[[ Data to use open ]]

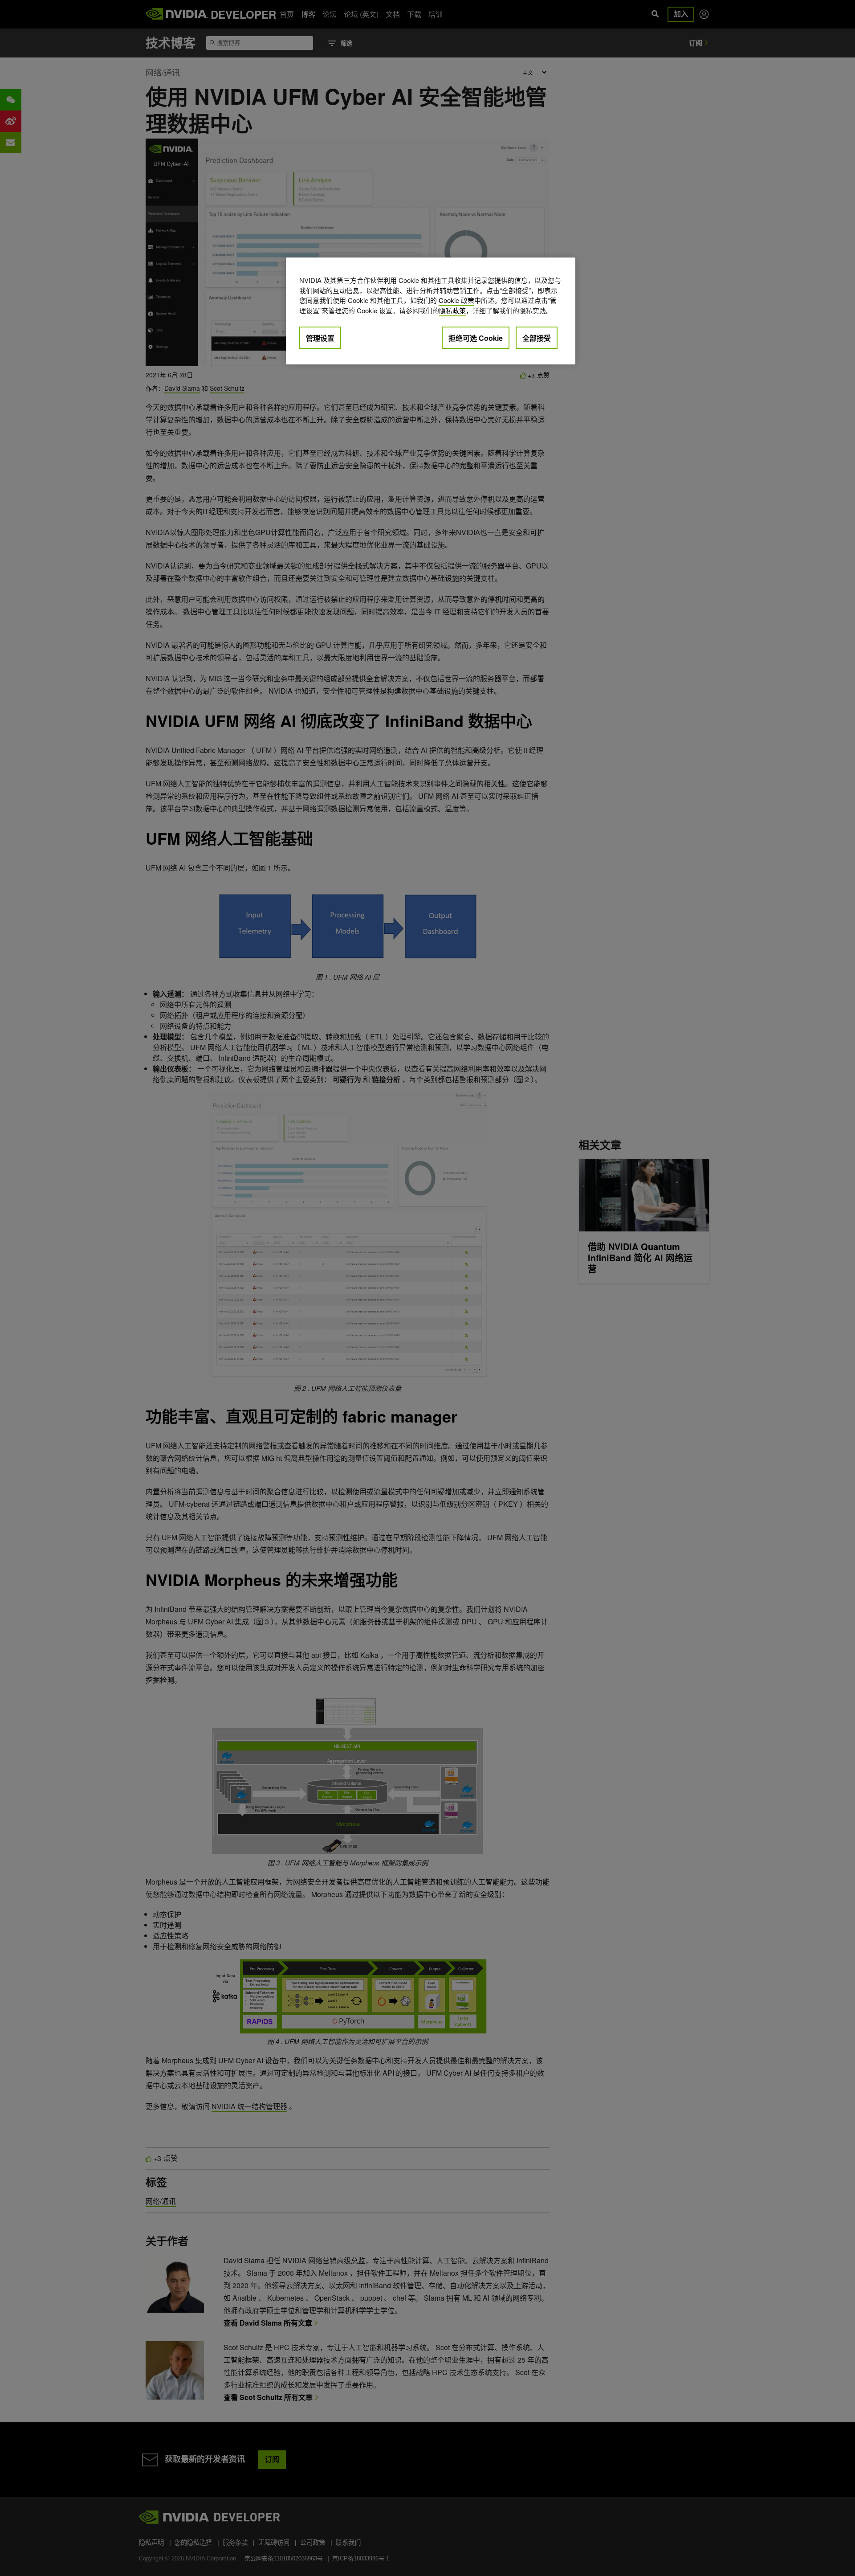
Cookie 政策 (456, 300)
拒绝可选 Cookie (475, 338)
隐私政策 (452, 310)
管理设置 (320, 338)
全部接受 (536, 338)
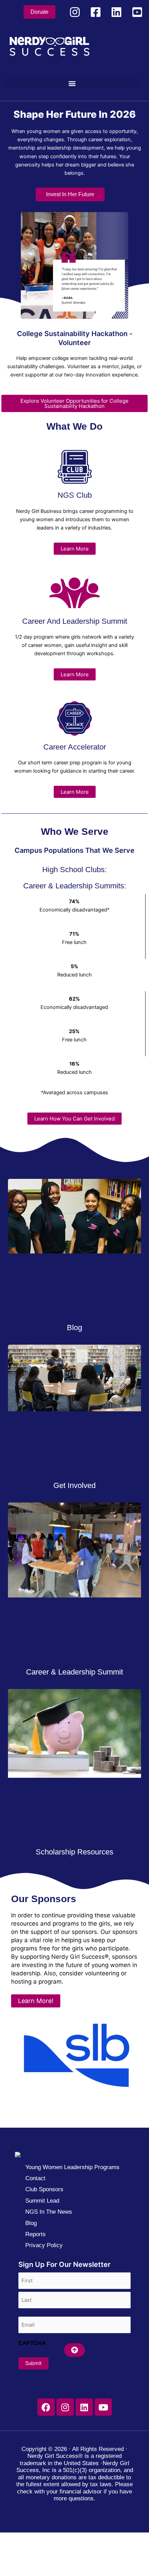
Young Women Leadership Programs (72, 2167)
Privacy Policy (44, 2245)
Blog (74, 1327)
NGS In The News (48, 2211)
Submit (33, 2363)
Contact (35, 2178)
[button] (71, 83)
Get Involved (74, 1485)
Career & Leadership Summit (74, 1672)
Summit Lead (42, 2200)
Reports (35, 2234)
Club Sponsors (44, 2189)
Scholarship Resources (74, 1852)
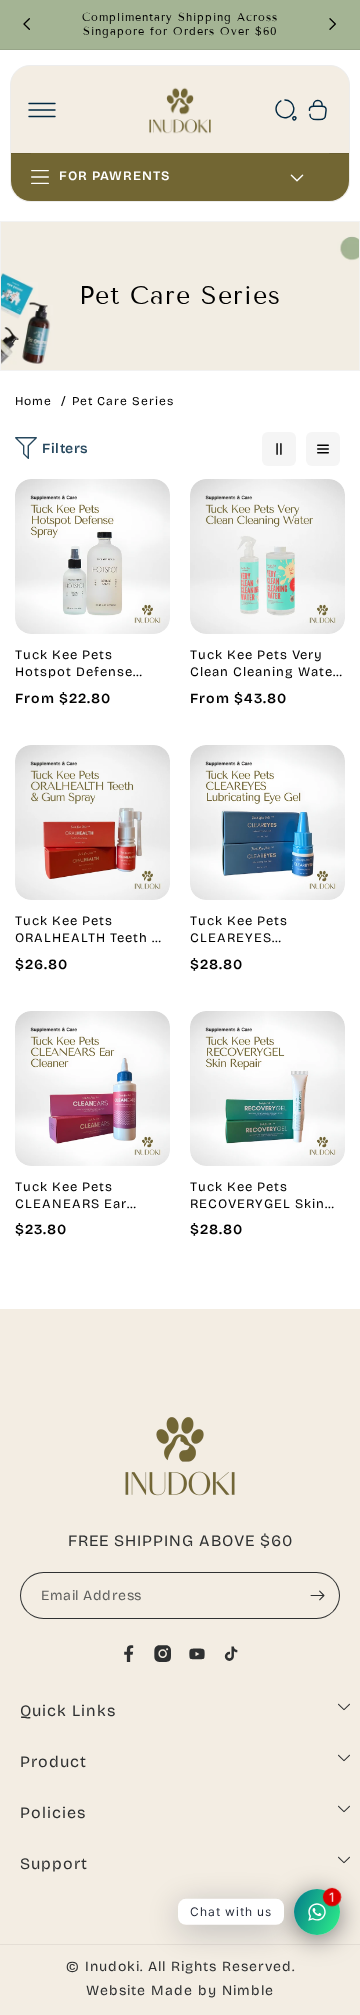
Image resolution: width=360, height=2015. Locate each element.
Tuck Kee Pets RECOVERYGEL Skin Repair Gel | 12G (257, 1196)
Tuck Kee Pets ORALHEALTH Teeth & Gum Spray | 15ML (89, 930)
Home (33, 401)
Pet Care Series (123, 401)
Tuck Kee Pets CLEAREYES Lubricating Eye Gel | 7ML (262, 930)
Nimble (248, 1990)
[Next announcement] (333, 24)
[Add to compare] (142, 548)
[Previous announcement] (27, 24)
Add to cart (92, 615)
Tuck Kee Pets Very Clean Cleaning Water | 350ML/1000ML (264, 664)
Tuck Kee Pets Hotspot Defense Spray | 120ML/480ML (90, 664)
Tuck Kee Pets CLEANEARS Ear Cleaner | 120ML (71, 1196)
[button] (42, 110)
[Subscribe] (317, 1595)
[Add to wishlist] (142, 506)
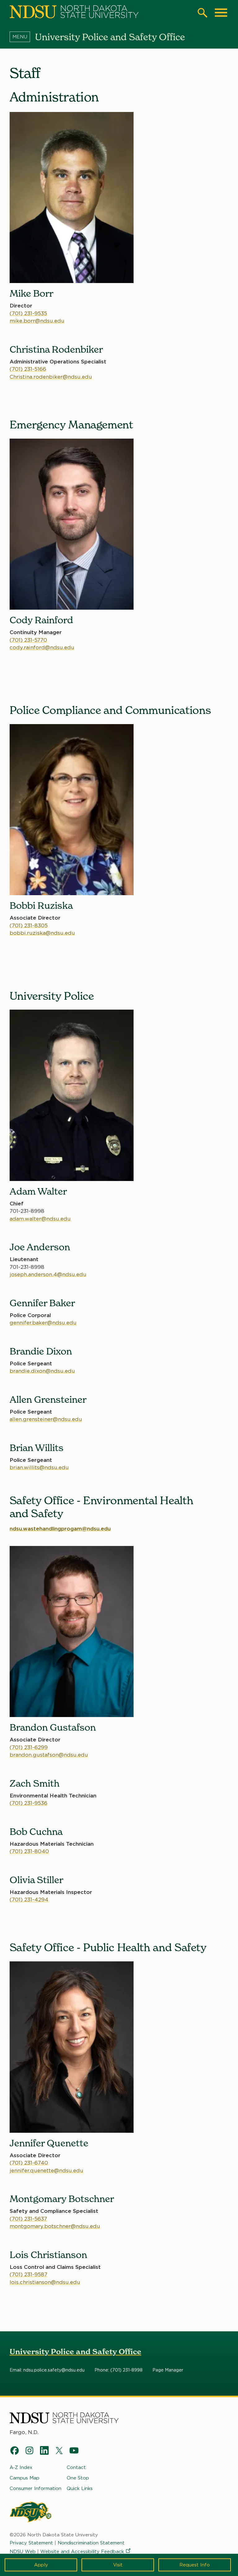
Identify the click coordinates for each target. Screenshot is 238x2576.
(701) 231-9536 (28, 1803)
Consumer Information (35, 2488)
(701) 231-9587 (28, 2274)
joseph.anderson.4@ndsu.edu (48, 1274)
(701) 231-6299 (29, 1747)
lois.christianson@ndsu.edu (45, 2282)
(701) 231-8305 (29, 925)
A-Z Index (21, 2467)
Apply (41, 2565)
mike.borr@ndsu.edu (37, 321)
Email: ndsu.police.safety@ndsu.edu (47, 2370)
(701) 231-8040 (29, 1851)
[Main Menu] (221, 12)
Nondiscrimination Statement (91, 2543)
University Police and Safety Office (75, 2351)
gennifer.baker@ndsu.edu (43, 1323)
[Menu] (22, 37)
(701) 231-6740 (29, 2163)
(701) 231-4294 (29, 1899)
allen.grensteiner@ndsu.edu (46, 1419)
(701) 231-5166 (28, 369)
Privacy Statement (31, 2543)
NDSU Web (23, 2551)
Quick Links (80, 2488)
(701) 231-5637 (28, 2219)
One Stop (78, 2478)
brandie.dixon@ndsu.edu (42, 1371)
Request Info (194, 2565)
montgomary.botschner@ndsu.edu (55, 2226)
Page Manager (167, 2370)
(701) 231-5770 (28, 640)
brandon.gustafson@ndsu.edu (49, 1755)
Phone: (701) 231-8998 (119, 2370)
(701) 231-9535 (28, 313)
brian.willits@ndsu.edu (39, 1467)
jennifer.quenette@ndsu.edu (46, 2170)
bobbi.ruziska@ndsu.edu (42, 933)
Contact (76, 2467)
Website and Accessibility (82, 2551)
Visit (118, 2565)
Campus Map (24, 2478)
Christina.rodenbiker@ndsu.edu (51, 377)
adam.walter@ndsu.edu (40, 1219)
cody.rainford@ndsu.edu (42, 647)
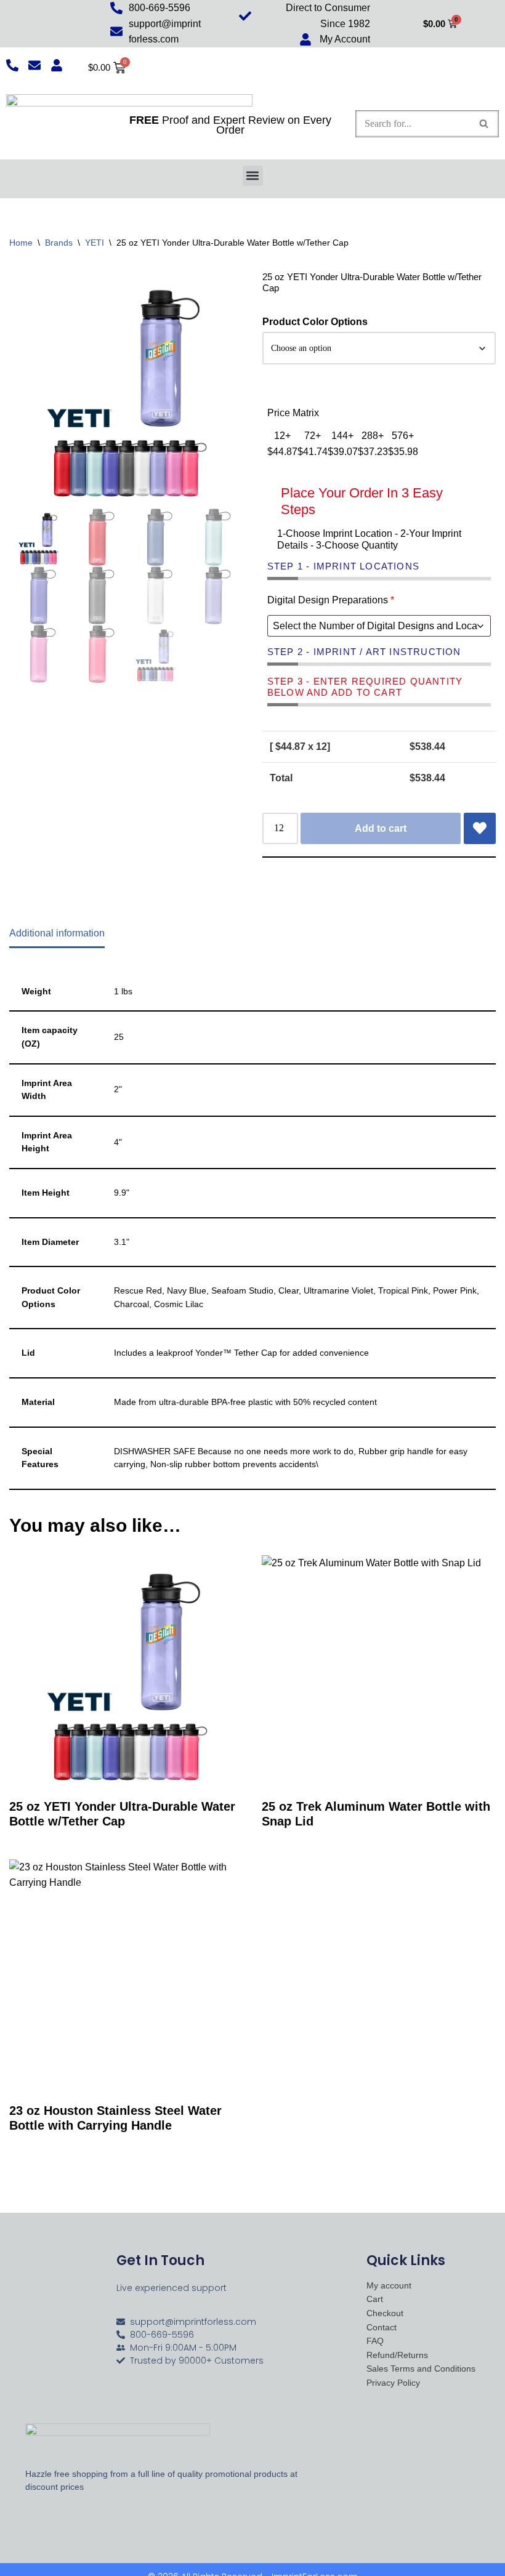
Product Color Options (315, 321)
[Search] (484, 124)
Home (21, 243)
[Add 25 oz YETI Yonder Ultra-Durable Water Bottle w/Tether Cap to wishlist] (480, 829)
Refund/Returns (397, 2355)
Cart (374, 2299)
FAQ (375, 2341)
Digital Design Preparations (330, 600)
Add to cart (380, 828)
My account (388, 2286)
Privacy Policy (393, 2383)
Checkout (384, 2313)
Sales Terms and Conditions (420, 2369)
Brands (59, 243)
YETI (94, 243)
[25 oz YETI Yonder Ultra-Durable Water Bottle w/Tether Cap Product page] (126, 1672)
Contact (381, 2328)
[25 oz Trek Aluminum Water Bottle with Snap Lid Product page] (378, 1672)
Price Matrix (293, 413)
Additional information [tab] (57, 933)
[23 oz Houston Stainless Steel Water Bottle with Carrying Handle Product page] (126, 1976)
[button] (253, 176)
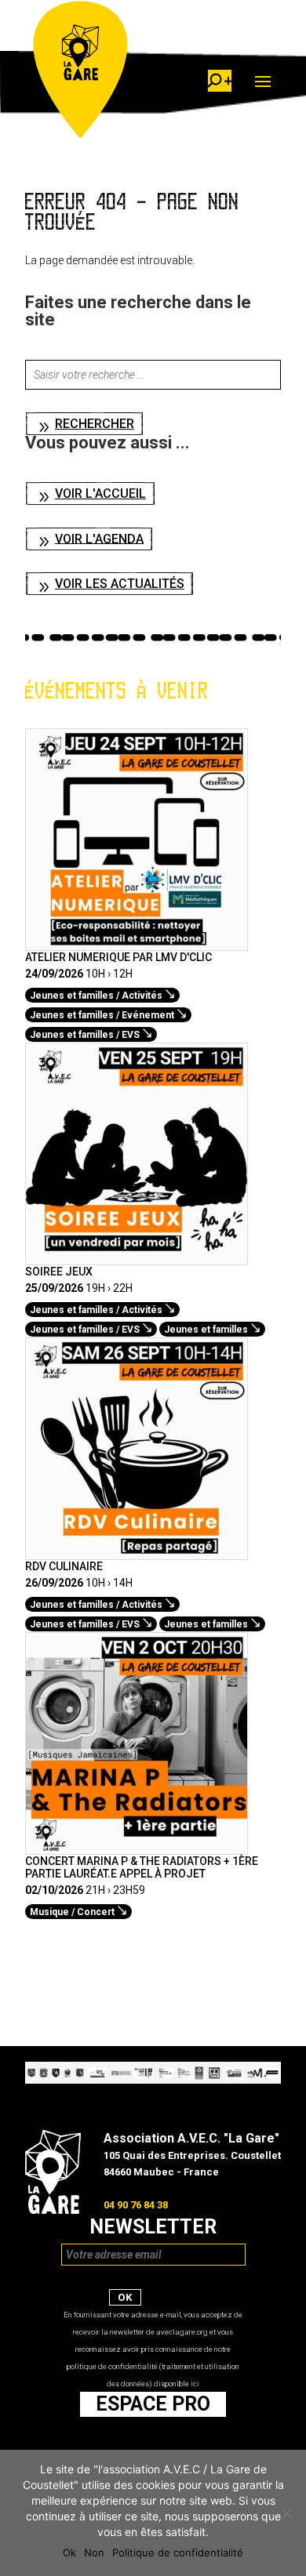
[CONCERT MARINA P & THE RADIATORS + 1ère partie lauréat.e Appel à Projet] (136, 1846)
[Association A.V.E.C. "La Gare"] (53, 2210)
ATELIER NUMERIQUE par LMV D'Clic (118, 957)
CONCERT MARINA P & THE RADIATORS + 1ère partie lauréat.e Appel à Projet (141, 1867)
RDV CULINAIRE (64, 1566)
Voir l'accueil (100, 493)
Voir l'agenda (99, 538)
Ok (69, 2552)
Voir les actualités (119, 583)
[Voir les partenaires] (153, 2079)
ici (195, 2383)
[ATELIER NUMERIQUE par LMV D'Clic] (136, 942)
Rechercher (94, 423)
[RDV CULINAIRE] (136, 1551)
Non (94, 2552)
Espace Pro (153, 2404)
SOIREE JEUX (59, 1271)
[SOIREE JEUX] (136, 1256)
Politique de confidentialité (177, 2552)
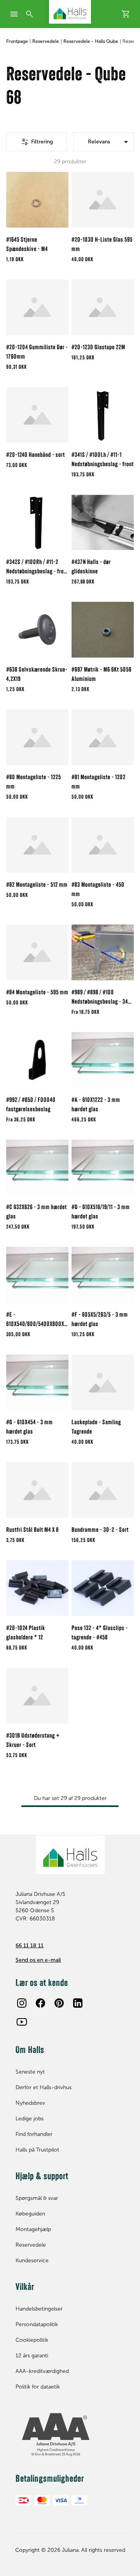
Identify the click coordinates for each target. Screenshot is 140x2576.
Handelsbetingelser (39, 2308)
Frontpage (17, 41)
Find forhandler (34, 2134)
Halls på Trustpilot (37, 2149)
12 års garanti (32, 2355)
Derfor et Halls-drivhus (44, 2087)
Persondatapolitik (37, 2324)
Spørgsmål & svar (37, 2198)
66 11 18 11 (30, 1945)
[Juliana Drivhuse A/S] (70, 12)
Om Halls (30, 2050)
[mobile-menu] (14, 14)
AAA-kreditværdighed (42, 2371)
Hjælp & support (42, 2177)
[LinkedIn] (78, 2003)
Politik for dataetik (38, 2386)
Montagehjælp (33, 2229)
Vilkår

[[ Data to use closed ]]

In the material above, find the lines that contain "Summit" and show them.

Career & Leadership Summit (74, 1672)
Summit Lead (42, 2200)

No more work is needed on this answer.